Да, да, — говорит она своим тихим, тающим голоском. — Да, это тот, в котором есть такой стих: “Воспрянь, слава моя, воспрянь, псалтирь и гусли! Я встану рано”. Она говорит, а я чувствую, как она близко, и это так томительно, тревожно, меня почти пугает трепет и подрагивание льняного платья, задевающего мой рукав. Да, да, такой прекрасный псалом, что хочется плакать. Ты так хорошо знаешь Библию, Нат. И так хорошо понимаешь вещи, ну, духовные. Я к тому, что, ну в смысле... — забавно, но когда я рассказываю девочкам в гимназии, они мне не верят. Не верят, что, когда я приезжаю домой на уикенды, единственный человек, с которым я могу общаться, это, ну — чернокожий!
Я молчу, только чувствую, как у меня сердце начинает биться часто-часто, хотя я и не понимаю причины этого.

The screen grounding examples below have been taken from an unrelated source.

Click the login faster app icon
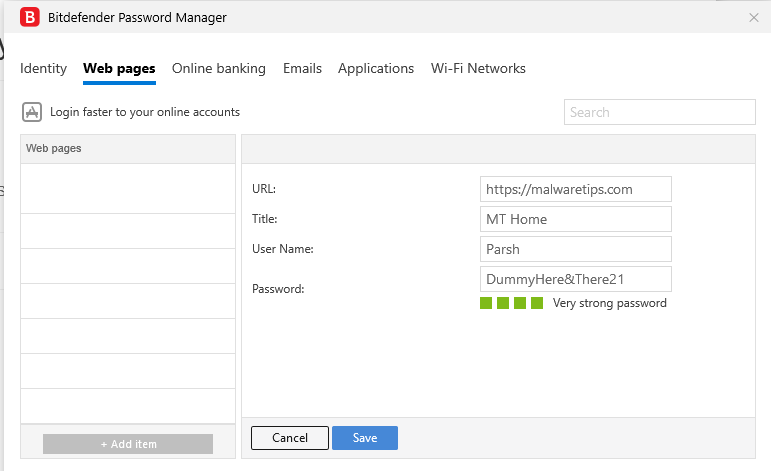Image resolution: width=771 pixels, height=471 pixels. pyautogui.click(x=31, y=112)
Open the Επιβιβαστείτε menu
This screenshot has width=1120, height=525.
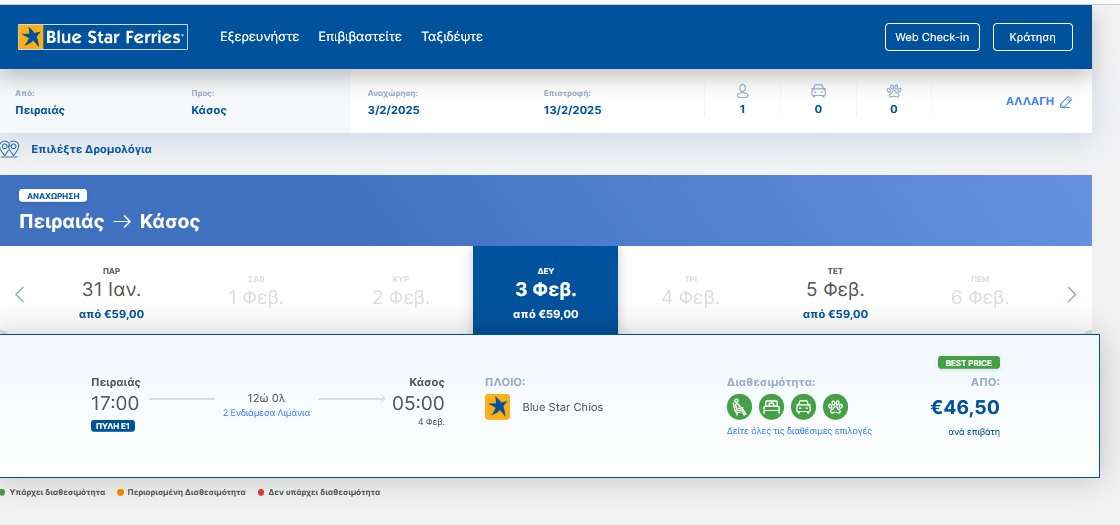click(359, 37)
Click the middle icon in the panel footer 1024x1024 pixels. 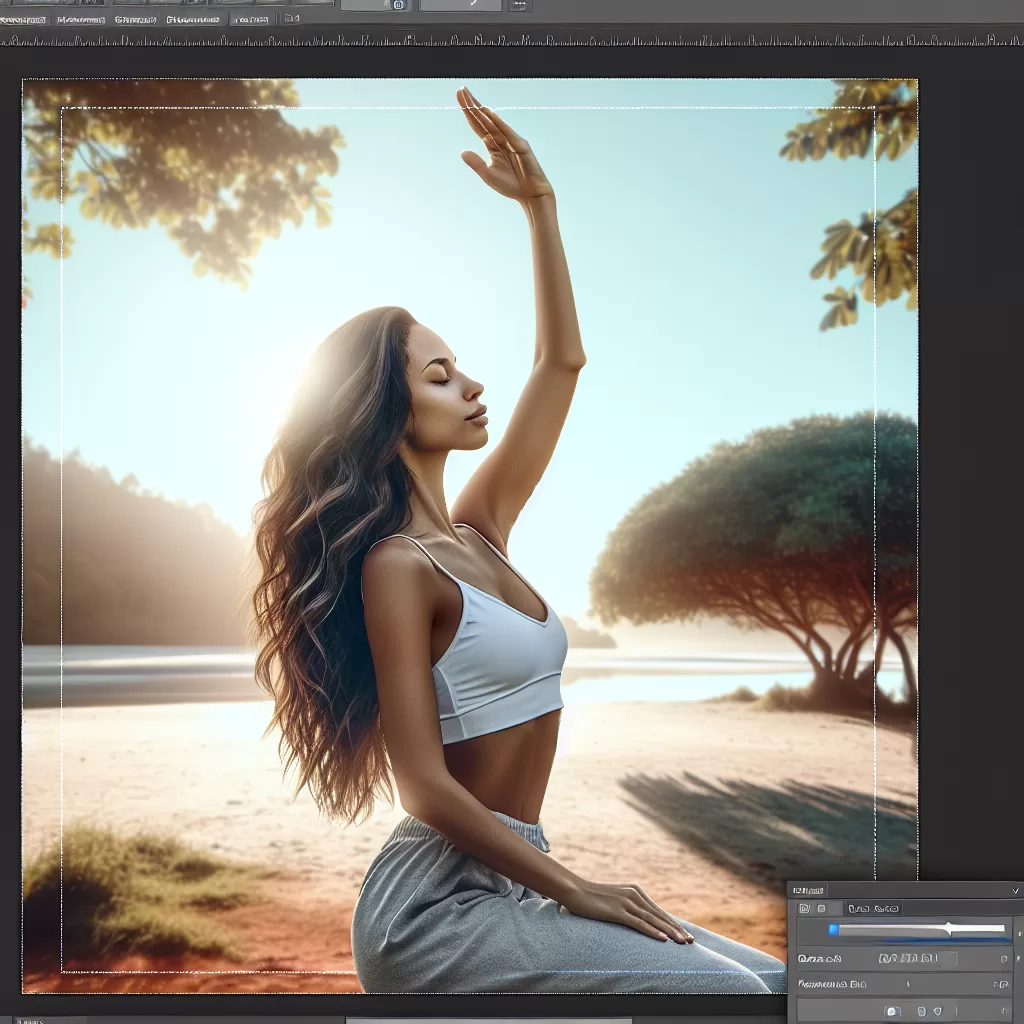pyautogui.click(x=920, y=1011)
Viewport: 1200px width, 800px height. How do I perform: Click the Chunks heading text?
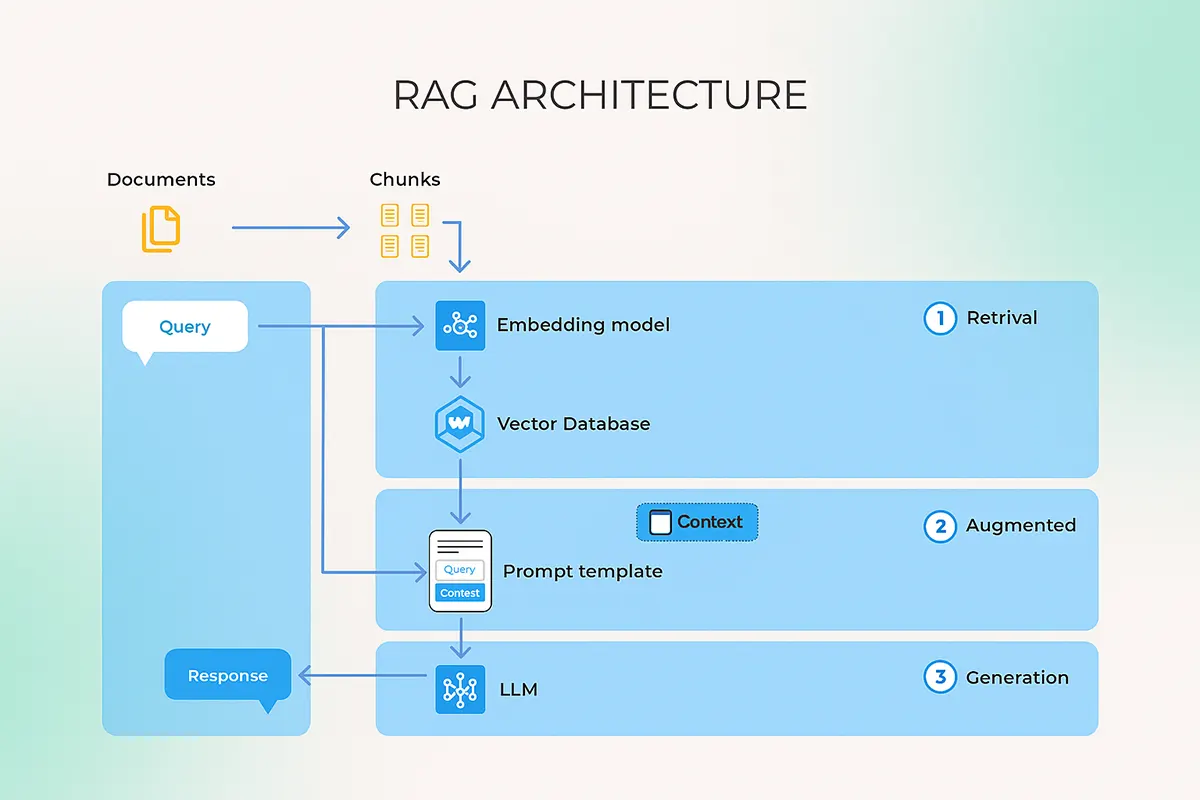pyautogui.click(x=405, y=180)
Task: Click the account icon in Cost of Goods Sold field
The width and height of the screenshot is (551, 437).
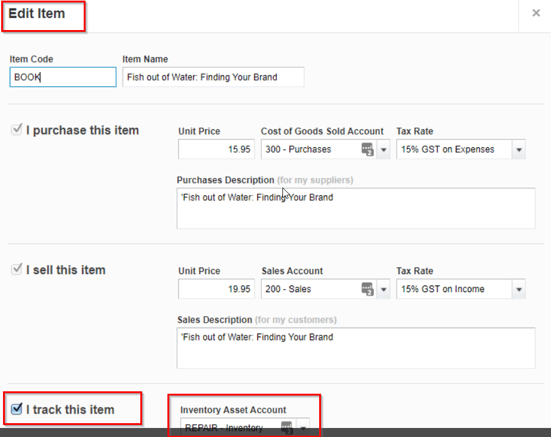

А мама говорит, ты уходишь. Возвращаешься назад к Тревисам. А Маргарет от этого печально, потому что целое лето ей будет не с кем поговорить. Но они же всего в нескольких милях, Нат. Ты ведь придешь как-нибудь, а, Нат, придешь как-нибудь в воскресенье? Даже если не будешь больше возить меня в церковь? Без разговоров с тобой мне будет так одиноко — ну, что некому будет мне цитировать Библию, в смысле, что никто так глубоко, как ты, ее не знает и все такое... Она все лепечет, чирикает, голосок такой радостный, напевный, исполненный христианской любви и христианской добродетели, голос юности, до дрожи одержимой Христом и новизной мира. Не правда ли, Евангелие от Матфея самое проникновенное? А доктрина воздержания — правда же, какой благородный, чистый и правильный вклад Методистской церкви? А Нагорная проповедь — это ведь самое удивительное откровение за всю историю человечества, верно? Мое сердце по-прежнему чуть не выскакивает из груди, и вдруг меня охватывает мучительная, беспричинная ненависть к этой невинной, мило порхающей юной девушке, возникает жгучее, почти непреодолимое желание вытянуть руку и стиснуть ее белую, стройную, пульсирующую шейку. Однако — и самое странное, что я отдаю себе в этом отчет — это вовсе не ненависть, нет, тут что-то другое. Но что? Что же? Эмоцию поймать не удается. Где-то ближе к ревности, но опять нет, и это не то. Да и чего ради из-за этого нежного существа должен я пребывать в таком злом смятении — совершенно непонятно, ведь за исключением давнишнего моего хозяина Сэмюэля Тернера да еще, разве что, Джеремии Кобба, она единственный белый человек, с которым я хотя бы раз испытал мгновение загадочного тепла и слияния во взаимной симпатии. И тут я разом осознаю, что как раз из этой симпатии — столь же непреоборимой с моей стороны, сколь и ненужной, только мешающей великим планам, которые этой весной как раз складываются в окончательное, фатальное сооружение, — из этой симпатии и произрастает моя внезапная ярость и смятение.